One thing I’d like to accomplish as AE&P is to improve the caliber of Belizean soccer. Frankly, their national team sucks. They’ve never made a World Cup or CONCACAF Gold Cup appearance. Belize’s top international scorer, Dion Frazer, usually confused with Dion and the Belmonts, scored five goals in eight years. Two of those were “own goals” and one was a penalty kick. Some smartalick Panamanian defensive back gave Dion an atomic wedgie inside the penalty area back in June 1996 and the one-eyed ref caught the flagrant foul with his good eye. Mysteriously, the MCC Stadium lights went off just as Dion struck his infamous “Prince of Darkness” penalty kick. Still, Belize lost 4 to 1. I believe if Belize reduces by half their customary number of pina colada time-outs, they may become more competitive in their region. I’ll recommend alternative career counseling for the coaching staff, but apparently team Physiotherapist, Ken Vasquez, is doing a swell job. The lads seem to enjoy his structural integration massages. I’m just saying.

I really dig the Belizean flag. It depicts two indigenous guys standing in front of a mahogany tree, carrying axes, saws, sledge hammers, and a really big baseball bat. It appears that the national tree is doomed.  Belizeans are mahogany loggers, pal. But, wassup with the baseball bat?  Chito Martinez was the only Belizean to ever play baseball (Baltimore Orioles, 1991-93). There’s also a three-masted schooner sailing blissfully across the flag. Could it be bringing in a load of wealthy Orvis outfitted flats fishermen?
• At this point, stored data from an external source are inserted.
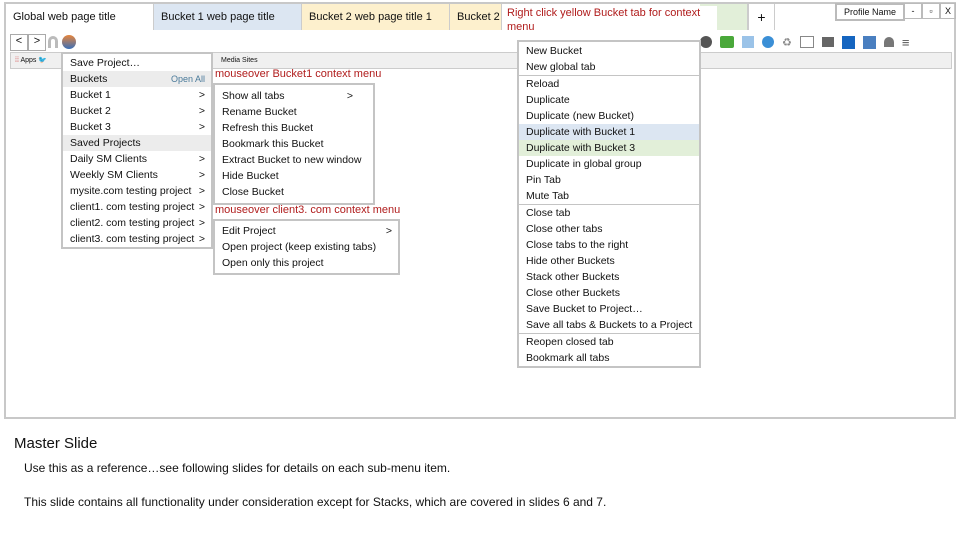 This screenshot has width=960, height=540. Describe the element at coordinates (609, 148) in the screenshot. I see `context-menu-item: Duplicate with Bucket 3` at that location.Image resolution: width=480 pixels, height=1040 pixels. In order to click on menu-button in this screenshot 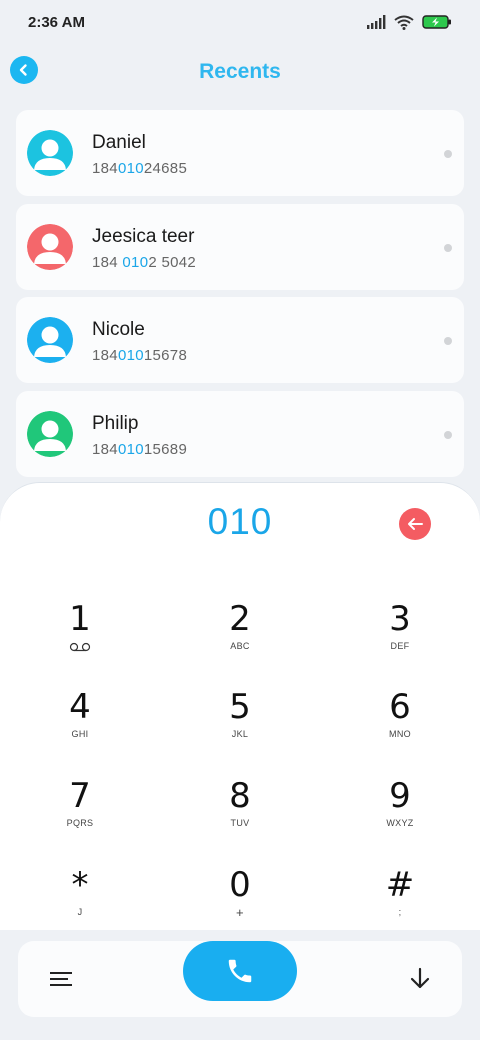, I will do `click(61, 979)`.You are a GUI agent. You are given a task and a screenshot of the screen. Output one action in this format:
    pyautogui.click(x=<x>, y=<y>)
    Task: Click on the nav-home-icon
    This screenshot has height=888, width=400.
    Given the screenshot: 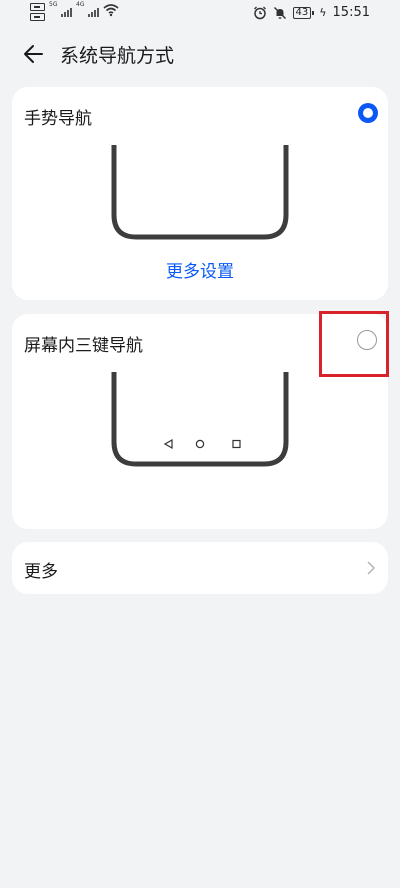 What is the action you would take?
    pyautogui.click(x=200, y=444)
     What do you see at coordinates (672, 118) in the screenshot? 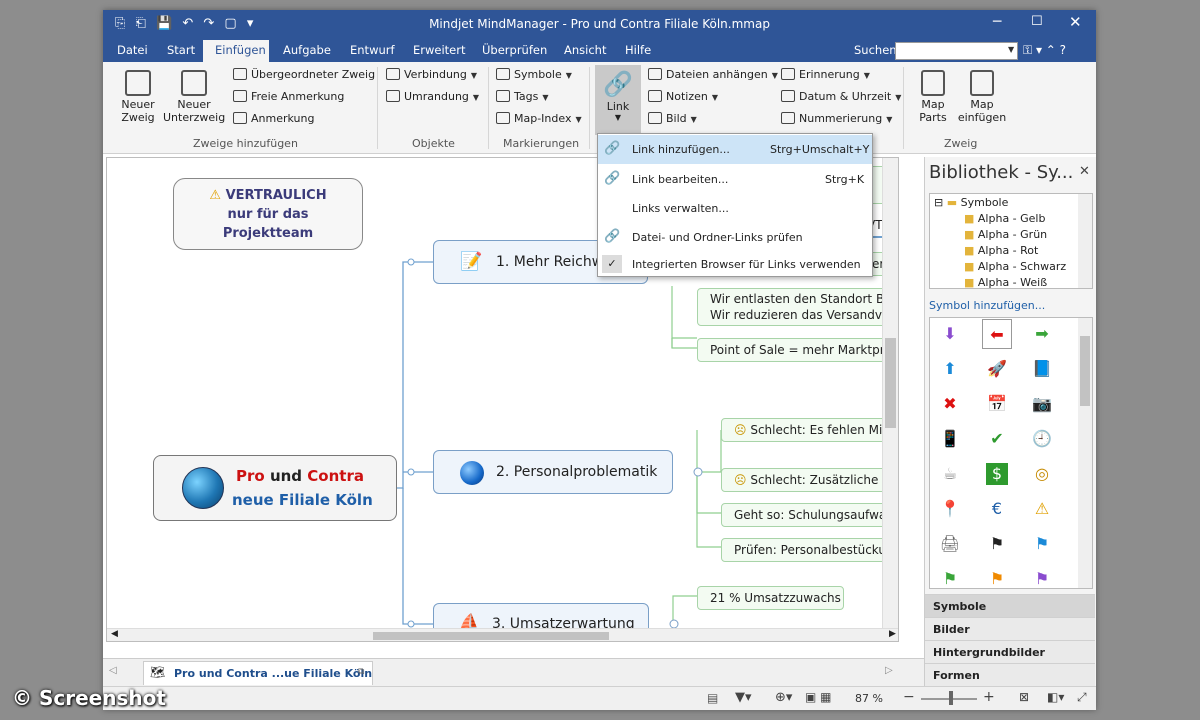
I see `bild-button: Bild ▼` at bounding box center [672, 118].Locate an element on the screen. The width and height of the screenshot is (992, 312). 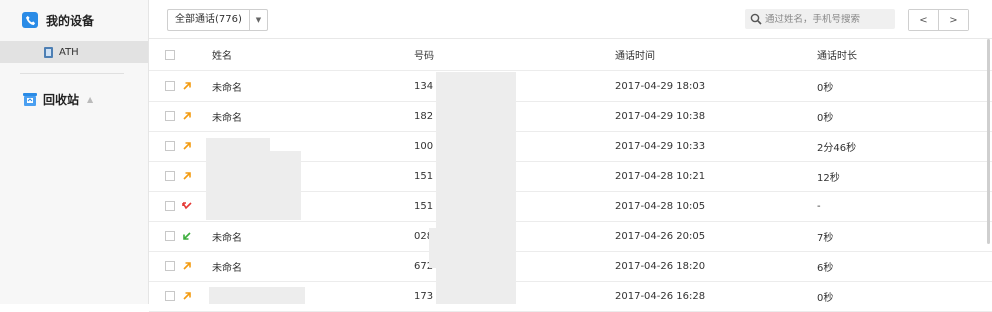
my-devices-header: 我的设备 is located at coordinates (58, 20).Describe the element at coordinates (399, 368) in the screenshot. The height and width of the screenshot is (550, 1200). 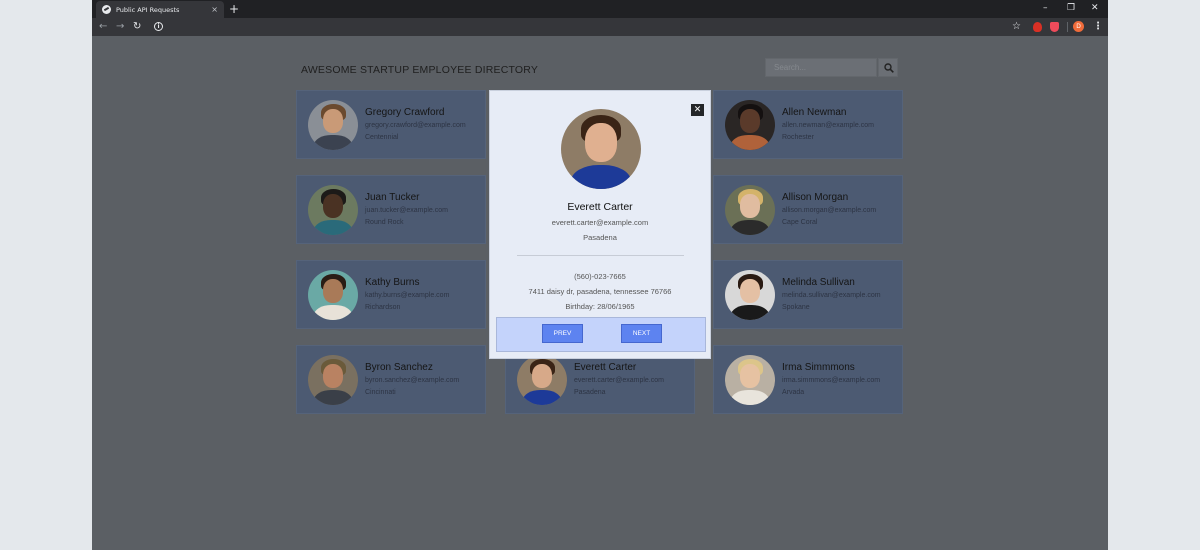
I see `employee-name: Byron Sanchez` at that location.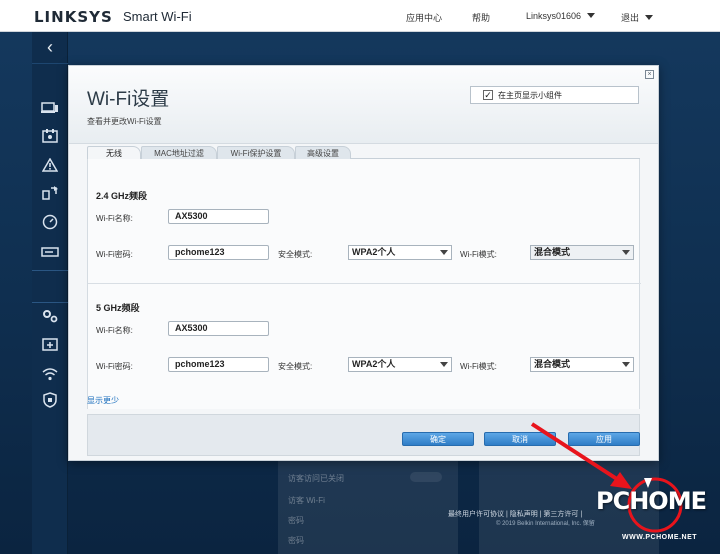 This screenshot has width=720, height=554. I want to click on annotation-overlay, so click(606, 478). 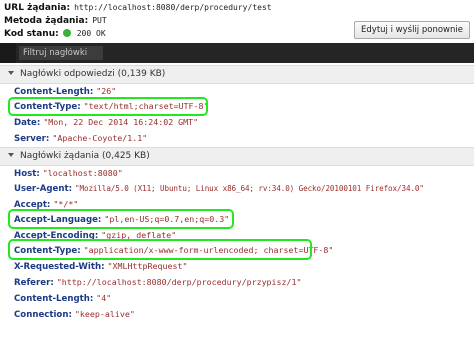 What do you see at coordinates (44, 189) in the screenshot?
I see `header-name: User-Agent:` at bounding box center [44, 189]. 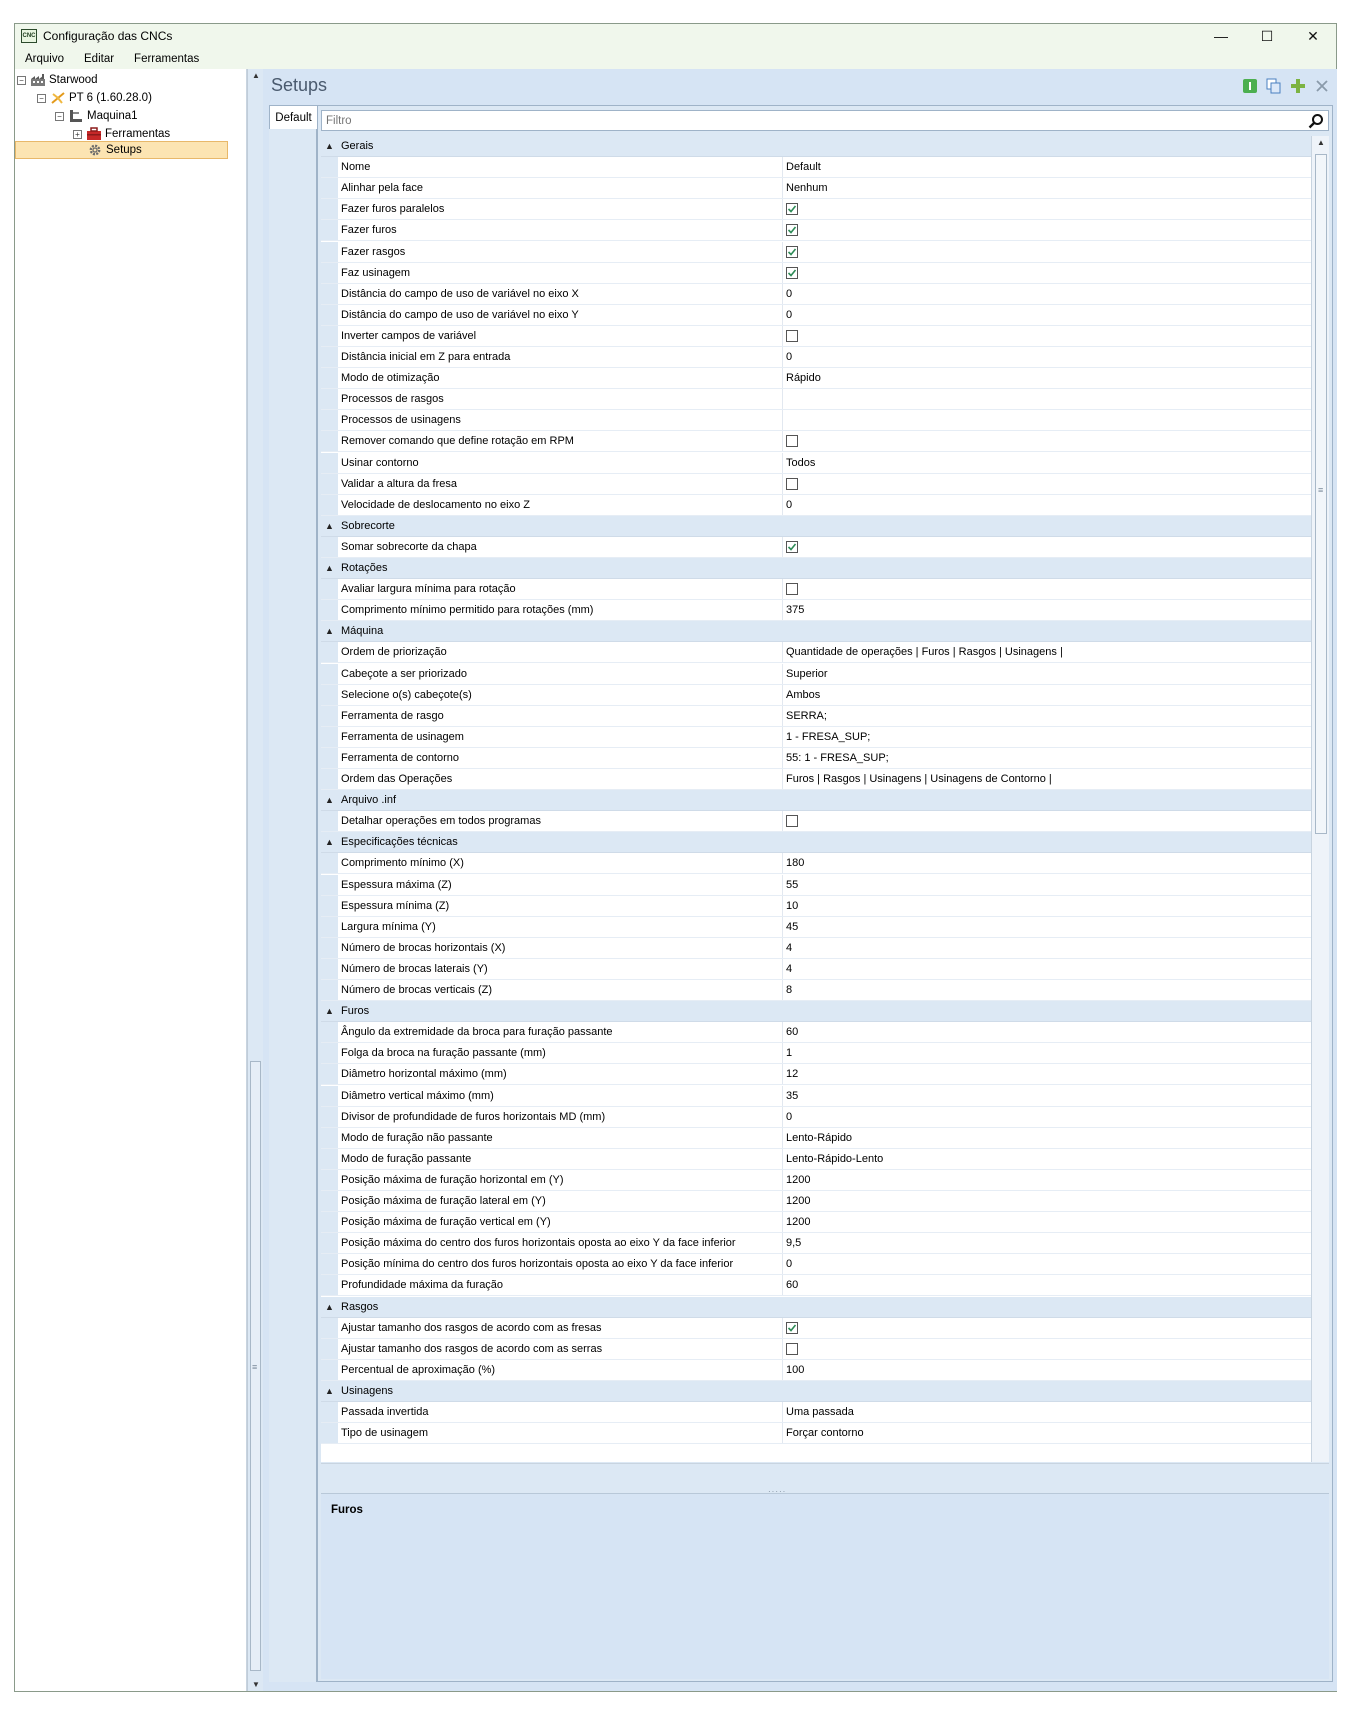 What do you see at coordinates (1047, 1074) in the screenshot?
I see `property-value: 12` at bounding box center [1047, 1074].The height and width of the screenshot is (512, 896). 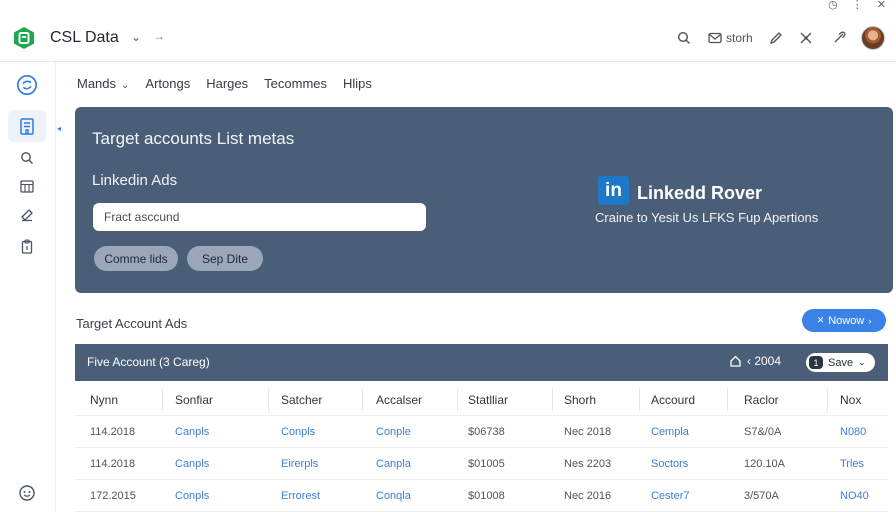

The national motto, “sub umbra floreo,” i.e., Under the Shade I Flourish, is prominently displayed across the bottom of the flag. This motto works perfectly for Camp Moosemaple. Chilling on a sultry Limekiln Road afternoon with an icy Belizean Lighthouse Lager under my defoliated, butt rotted American beech, I flourish.     

In summary, if you wanna escape the implacable Adirondack winter in exchange for a couple of weeks in a tropical paradise, write to President Barack H. “Barry” Obama, 1600 Pennsylvania Avenue, Washington, D.C. 20500, and demand that I be designated Ambassador Extraordinary and Plenipotentiary to Belize. I’ll have a rum punch and hammock waiting for you on Ambergris Caye, and I’ll bill your two week retreat to my discretionary, $3M per annum, Ambassador’s Fund for Cultural Preservation. If you want an AE&P you can rely on to diplomatically squander your tax dollars, I’m your man. Please help me, help you. Write Barry today.